A exaltação da beleza negra

“Ele deixa marcada a ideia de que Costa Alegre era um jovem infeliz e retraído, por conta da ‘suprema injustiça de ser negro’”, observa Naduska, doutora em Letras Vernáculas – Literaturas Portuguesa e Africanas, pela Universidade Federal do Rio de Janeiro.

“Embora  Cruz  Magalhães  sugerisse  que  “ser  negro”  era  incompatível com o “Bem e [a] Justiça” – por  que Costa Alegre ansiaria de forma “irresistível” –, o trabalho linguístico do  poeta não confirma tal antítese”, defende a especialista brasileira, reconhecendo, porém, que o trabalho do são-tomense pode “acender  uma  discussão  acerca  da  dicotomia  negro versus branco, perpassada por um sentimento resultante das discriminações sofridas pelo poeta”. A poesia de Costa Alegre “não redunda, contudo, num calar-se ou inferiorizar-se pelo facto de ser um homem negro”, salienta Naduska.

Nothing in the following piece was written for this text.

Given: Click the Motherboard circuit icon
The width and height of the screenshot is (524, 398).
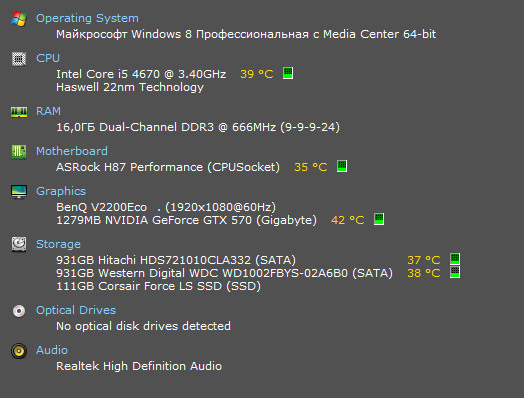Looking at the screenshot, I should (x=19, y=152).
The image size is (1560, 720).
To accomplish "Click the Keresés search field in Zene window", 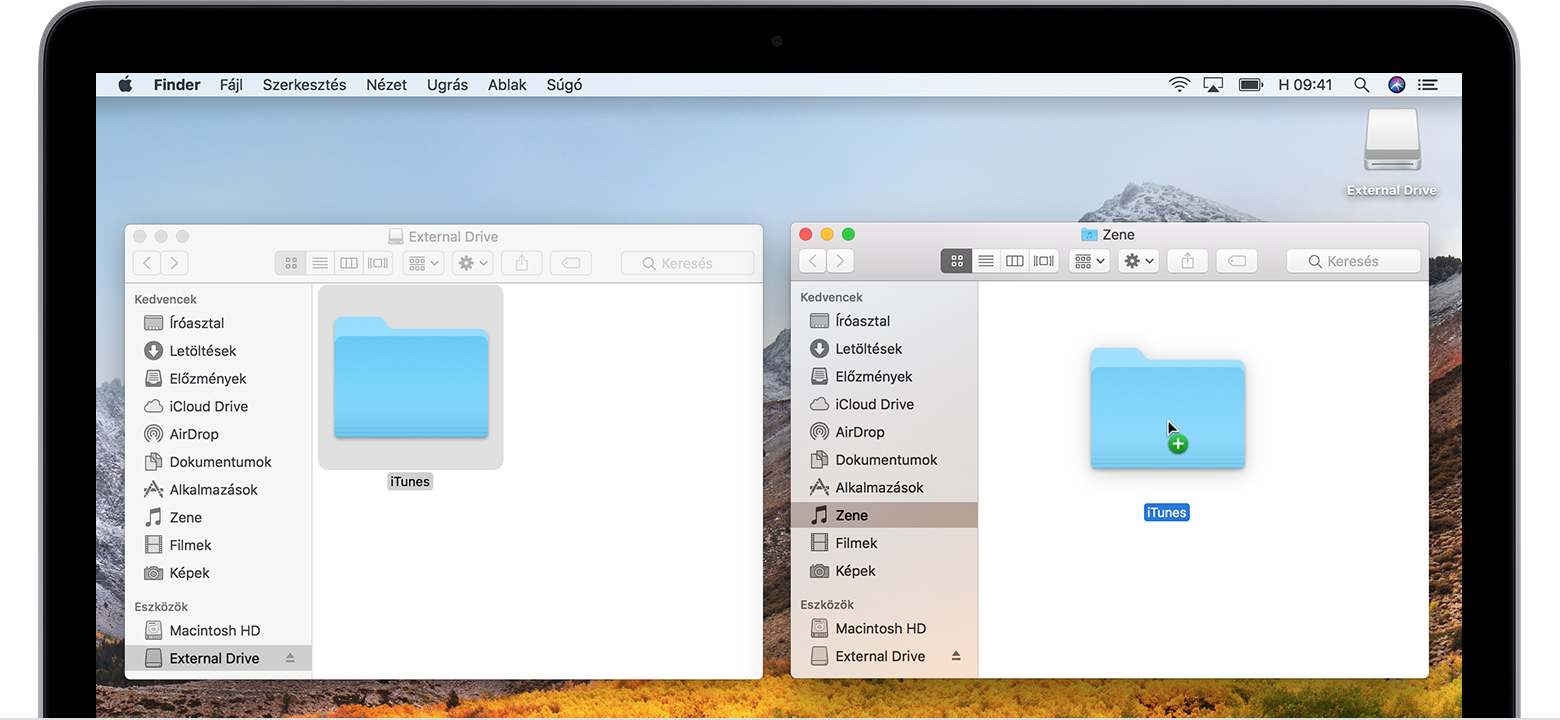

A brasileira acrescenta que “não se pode interpretar superficialmente sua poesia reduzindo-a à sua dor pessoal, pois em sua arte de poeta  iniciante  se  plasma  algo  maior:  o  sentimento  de  não-pertencimento  e  de  interdição  aos  prazeres  de  um  jovem de sua época”.

Para a também professora universitária, essa vivência marcou Costa Alegre “como um poeta ainda próximo aos valores que herdou de sua terra e transplantou consigo para a Lisboa do final do século XIX”.

Naduska nota igualmente que a poesia do são-tomense “revela a dolorosa angústia de quem teve a cor como estigma indiciando já, um certo negrismo literário, configurador da etnicidade que marcará a literatura africana de língua portuguesa”.

Nas conclusões de “O canto de Caetano da Costa Alegre no contexto do final do séc. XIX em Portugal”, lemos ainda que o poeta “não rejeitou a sua cor ou a sua nacionalidade”.

Pelo contrário, o são-tomenses “exaltou a beleza da mulher negra, sentiu as tristezas próprias de um jovem rejeitado pelas mulheres da metrópole, versou  as  suas  sensações  e  emoções  em  terra  estrangeira,  enveredou-se  pelo  naturalismo  –  influenciado,  talvez,  pela sua relação com a medicina – desvelou o homem, idealizou o amor romântico, tratou das questões da cores negra e branca como material artístico”.

Isso mesmo revelam estes versos: Ah! Pálida mulher, olha, a noite é negra e tem milhões de estrelas,/ o dia é belo e branco e tem apenas uma.